Directions: Read the data that follows. Then repeat it exactly.

Dataset records:
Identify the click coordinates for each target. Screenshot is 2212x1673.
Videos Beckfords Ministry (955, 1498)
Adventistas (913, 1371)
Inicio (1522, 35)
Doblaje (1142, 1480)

Completed exercise:
Identify the click coordinates for each target. Screenshot is 2212x1673.
Videos Beckfords Ministry (955, 1498)
Adventistas (913, 1371)
Inicio (1522, 35)
Doblaje (1142, 1480)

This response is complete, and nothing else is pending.